In the emergent setting, patients may need imaging or procedural diagnosis. A CT scan may indicate colitis or demonstrate thickening of the colon wall.
Patients undergoing colonoscopy may show the classic “pseudomembranous colitis” which is pathognomonic for the disease.
An x-ray can be ordered quickly in the emergent setting to rule out intestinal obstruction, perforation, or ileus.
Treating Clostridium Difficile
Once the diagnosis is confirmed, treatment should not be delayed. Many patients can be managed in the outpatient setting as long as they are stable. Patients with signs of shock, hemodynamic instability or surgical abdomens should certainly be referred to the emergency department for evaluation.
The first line outpatient treatment is metronidazole 500 MG PO QID for 10 to 14 days. Patients intolerant to metronidazole can be treated with vancomycin 125 mg PO QID for 10 to 14 days.
Patients with hypovolemia, hematochezia, inability to tolerate PO intake should be referred for admission. Patients with signs of instability may need IV antibiotics.
Fidaxomicin is another option, but may not be readily available.
Unfortunately, recurrence is common with this disease. Up to 25% of patients may have recurrent disease within the first 30 days after treatment. Guidelines suggest that at the onset of the first recurrence, the same antibiotic can be used.
For a second recurrence, a pulse dose of vancomycin may be useful.
The absolute last resort, related to treatment, is a fecal transplant which has a very high overall cure rate. Once a donor is identified, a fecal transplant via colonoscopy can be performed.
The hallmark of management of Clostridium difficile is also prevention of spread. About 20% of patients in long term care facilities are asymptomatic carriers which can unknowingly cause spread. As discussed previously, spores can lay dormant for long periods of time on surfaces.
Judicious use of antibiotics is extremely important. Being that most cases are caused by antibiotic use, avoiding unnecessary use is paramount.
Clostridium Difficile Clinical Pearls
Another important pearl is that C. diff spores can be resistant to alcohol based gels, so using hand sanitizer is not sufficient.
Patients, health care professionals, and others should be encouraged to use soap and water to prevent spread.
Chronic proton pump inhibitor use should be discouraged when applicable.
Patients with documented infection, should be counseled on proper hand washing techniques. Patient rooms should be outfitted with gowns, gloves and providers should be encouraged to thoroughly wash their hands between each patient.
Patients should be educated that they may shed spores up to 6 weeks after being successfully treated for the disease.
Clostridium difficile infection is a clinically relevant, commonly tested medical condition.

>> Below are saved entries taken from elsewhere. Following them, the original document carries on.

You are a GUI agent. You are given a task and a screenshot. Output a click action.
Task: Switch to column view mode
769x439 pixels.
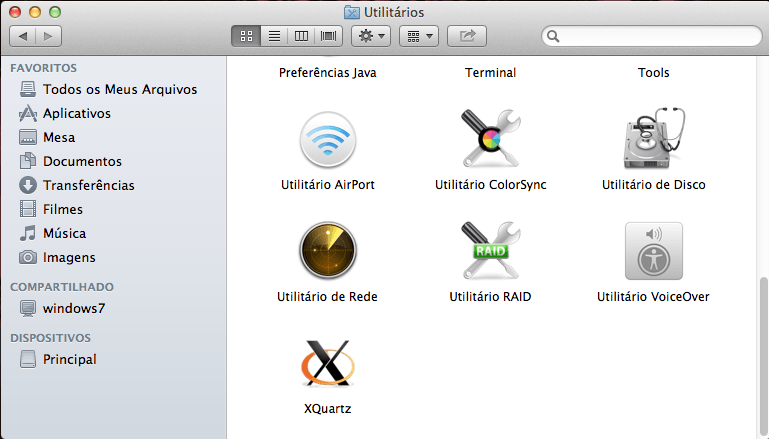[300, 36]
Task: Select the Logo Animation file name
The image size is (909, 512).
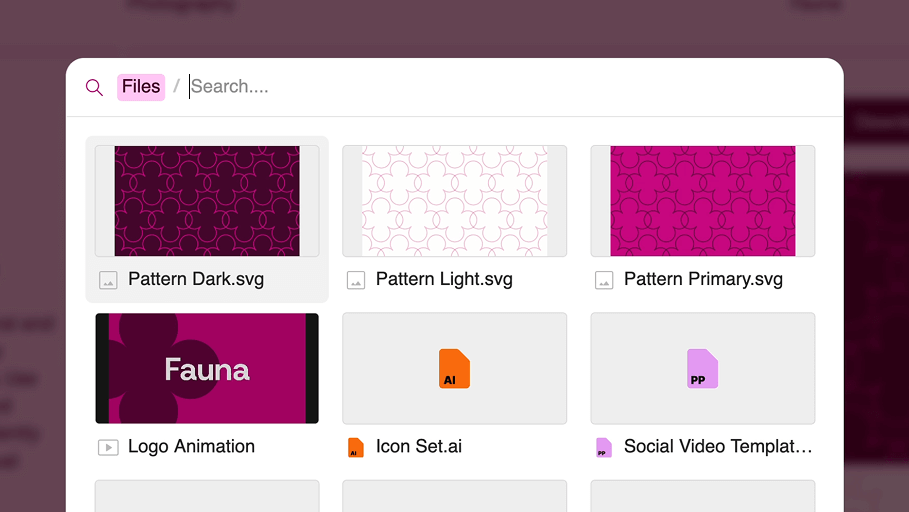Action: 191,447
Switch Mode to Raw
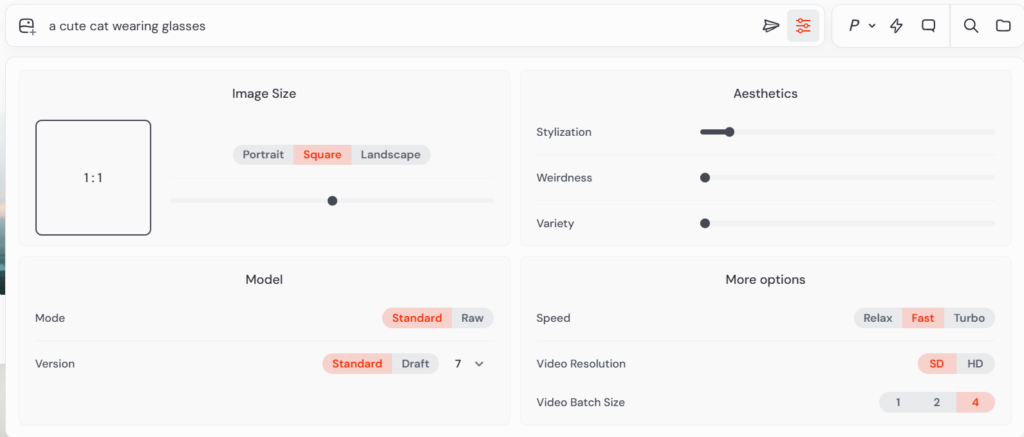This screenshot has height=437, width=1024. (472, 318)
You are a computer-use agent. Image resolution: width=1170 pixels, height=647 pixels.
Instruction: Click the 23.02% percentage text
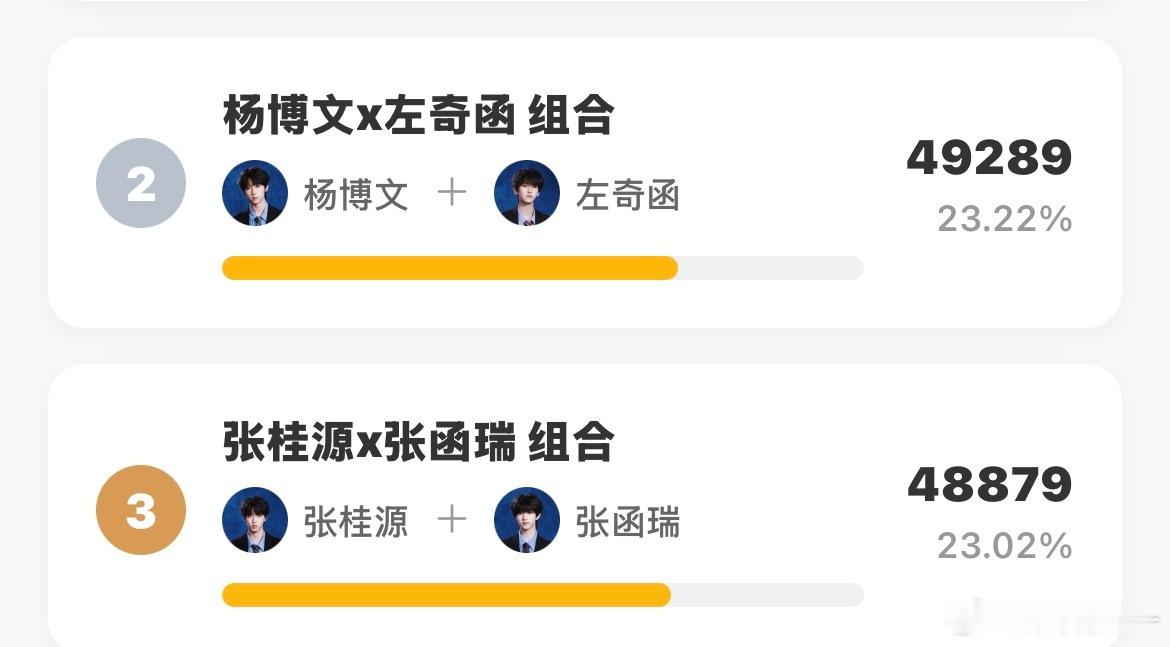point(1004,546)

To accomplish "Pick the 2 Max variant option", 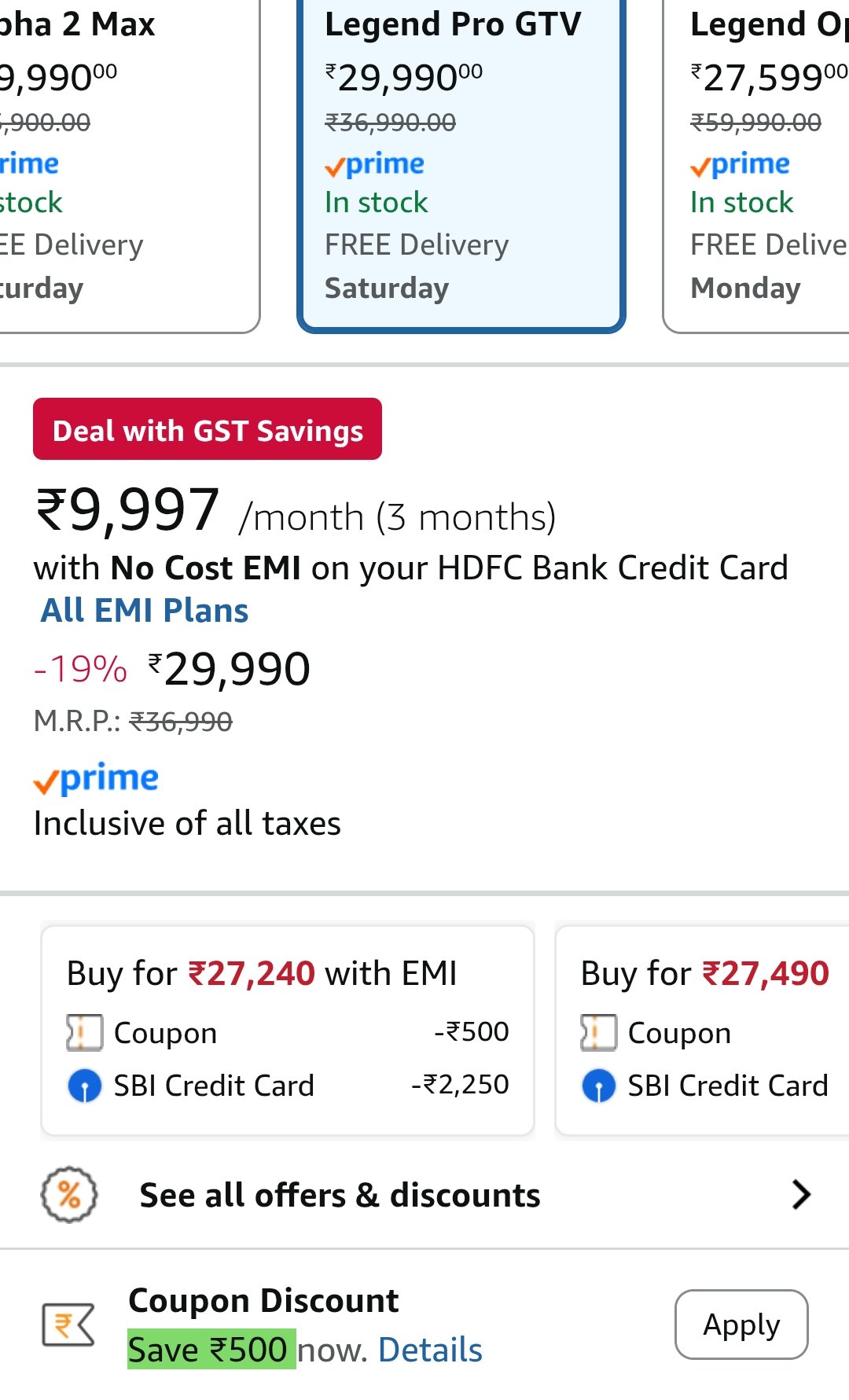I will [118, 157].
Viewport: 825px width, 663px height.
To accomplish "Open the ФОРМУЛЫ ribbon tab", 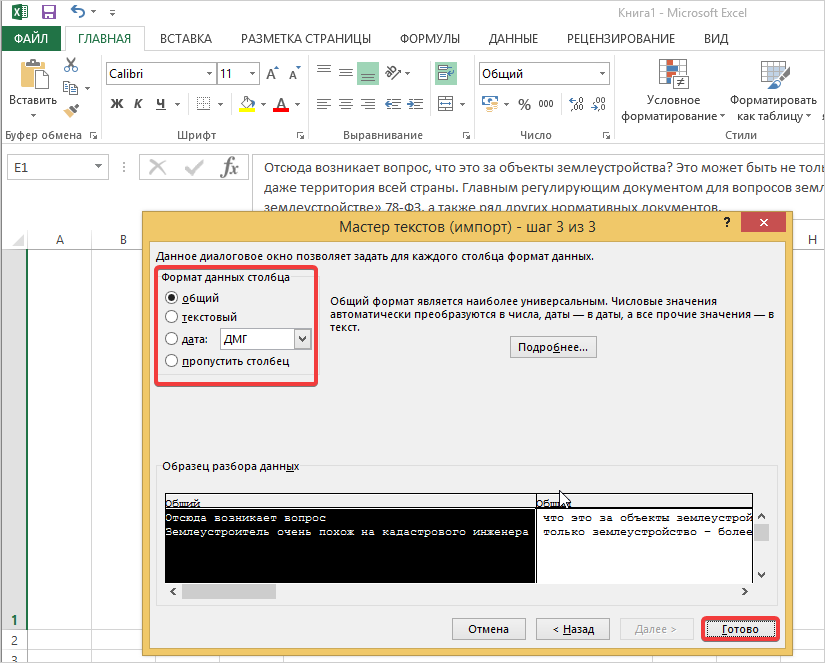I will pos(430,39).

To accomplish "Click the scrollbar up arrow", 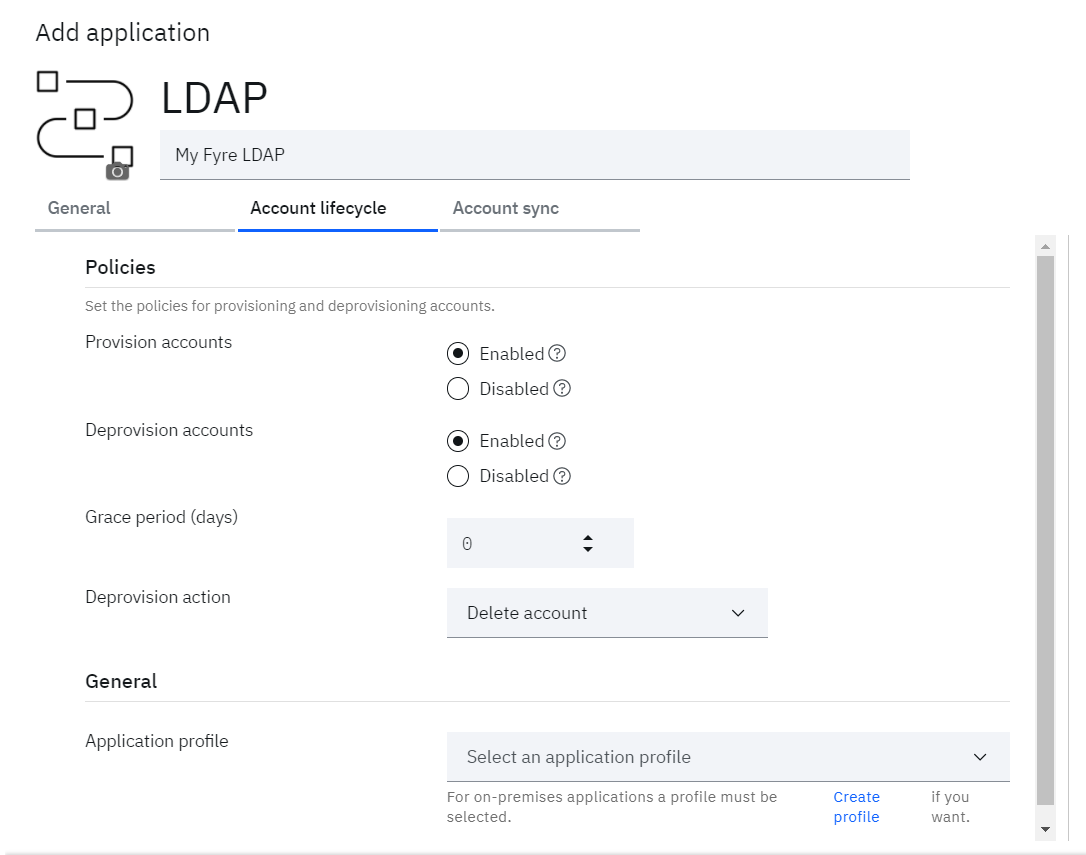I will pyautogui.click(x=1045, y=247).
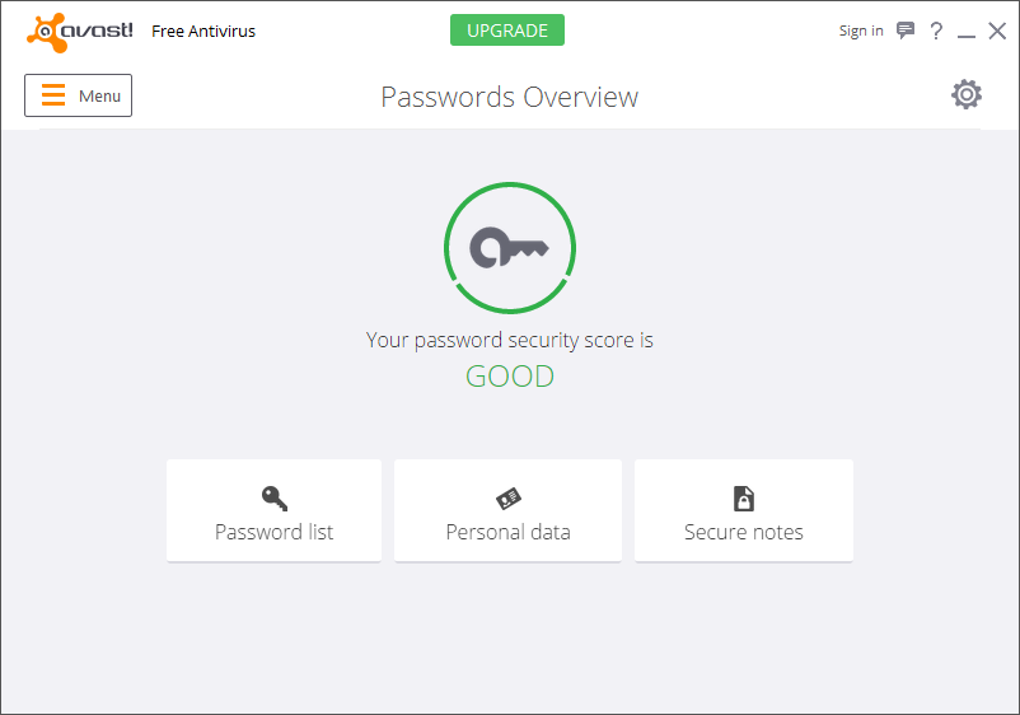This screenshot has height=715, width=1020.
Task: Select the Personal data label
Action: (508, 532)
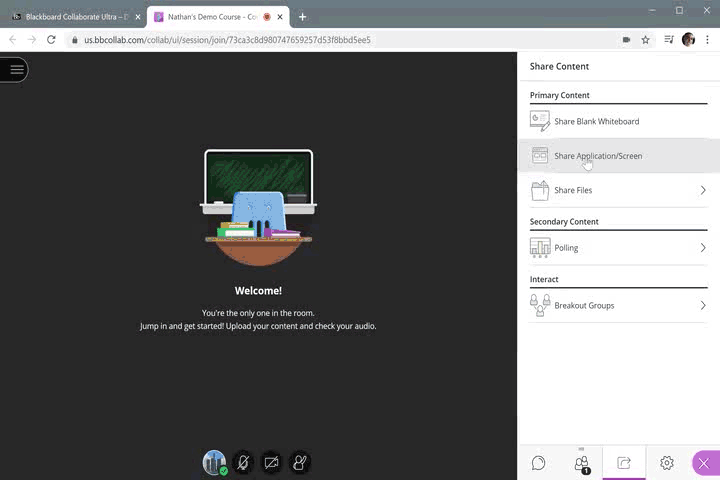Viewport: 720px width, 480px height.
Task: Expand the Polling chevron arrow
Action: (x=703, y=248)
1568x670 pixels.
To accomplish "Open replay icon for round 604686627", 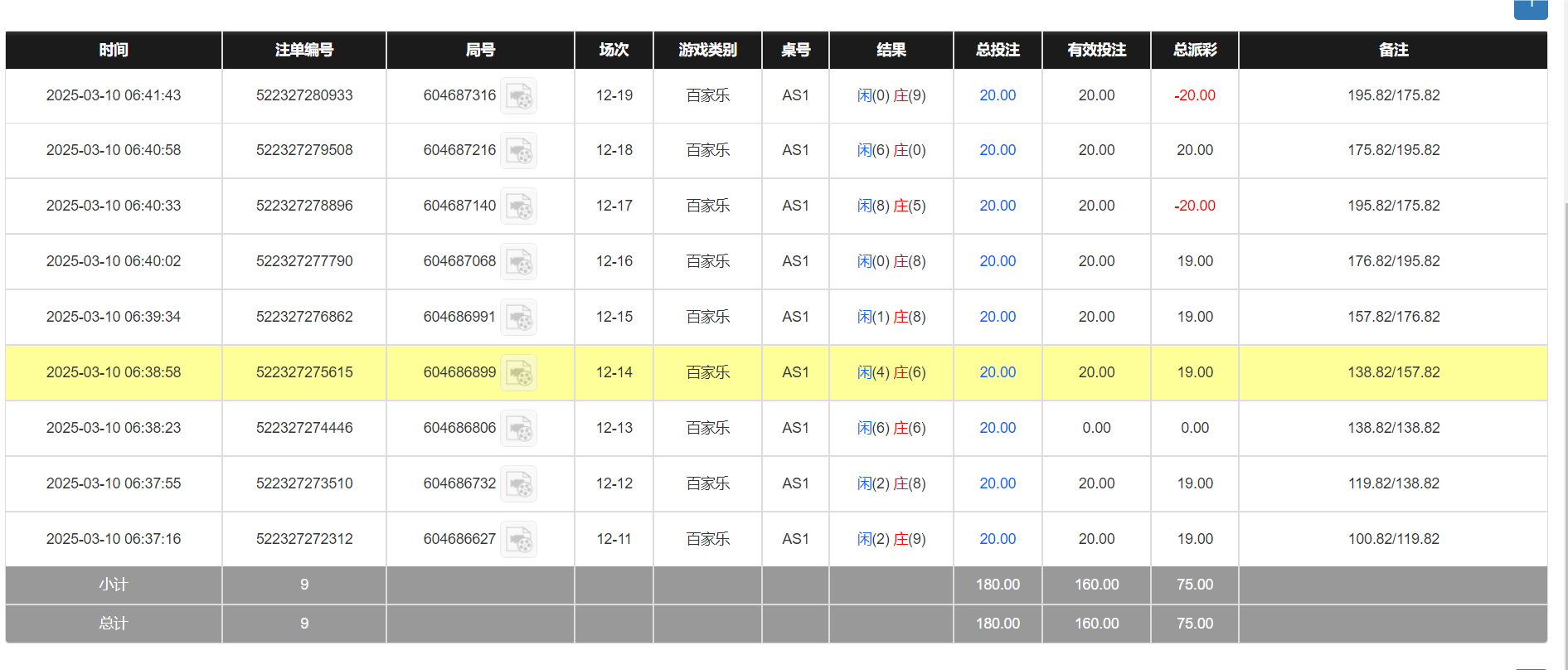I will point(519,540).
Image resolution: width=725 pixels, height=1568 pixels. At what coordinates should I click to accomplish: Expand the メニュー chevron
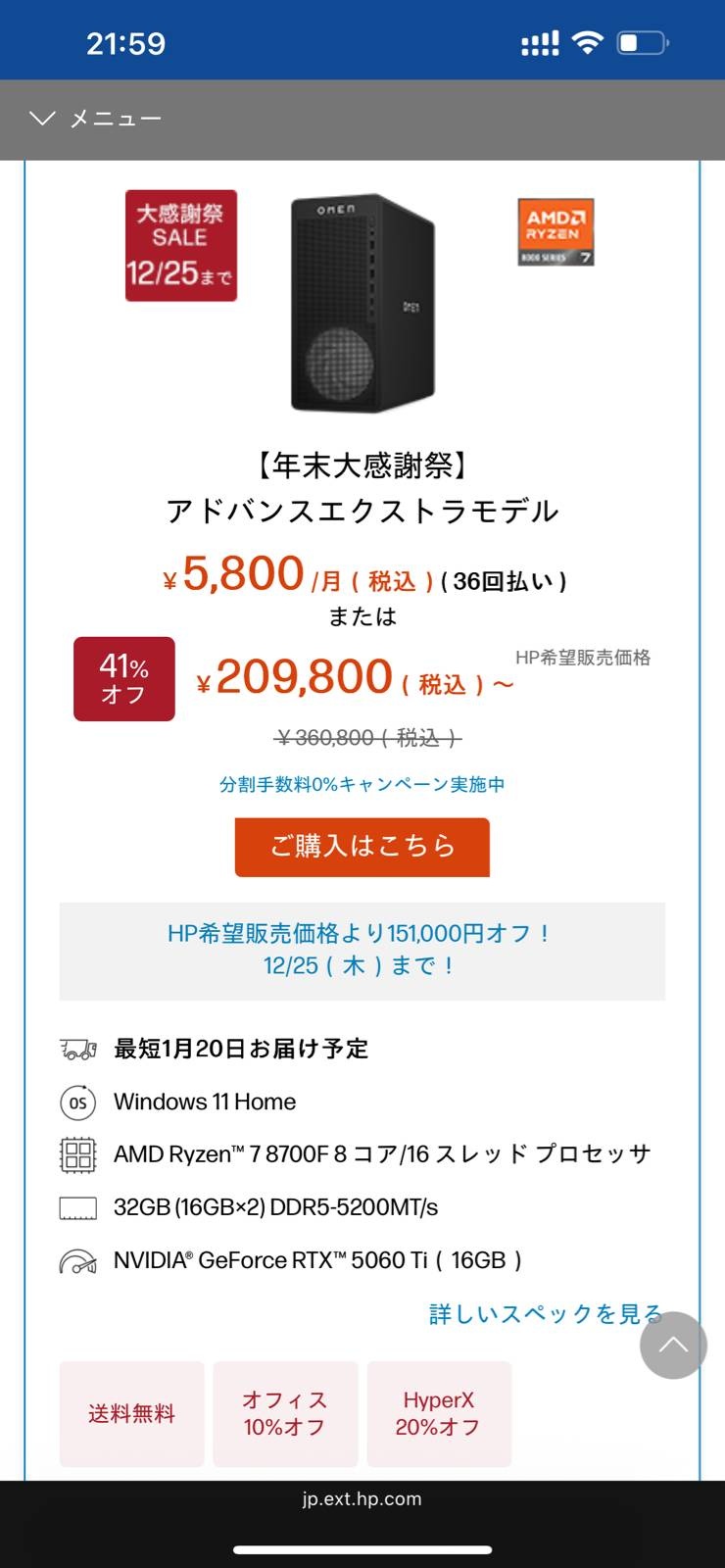pyautogui.click(x=42, y=119)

Clinicians should consider the diagnosis in any patient with recent antibiotic use or diarrhea.
Prompt recognition and treatment of the disease along with education about prevention measures can greatly reduce the morbidity and mortality associated with the disease.
Brown, S.L. and Rodi, S.W. (2016). Clostridium Difficile Infection. The Five Minute Clinical Consult.
McDonald, C and Kutty, P (2017). Clostridium Difficile Infection: Prevention and Control. UpToDate. Date of Access: 26 December 2017.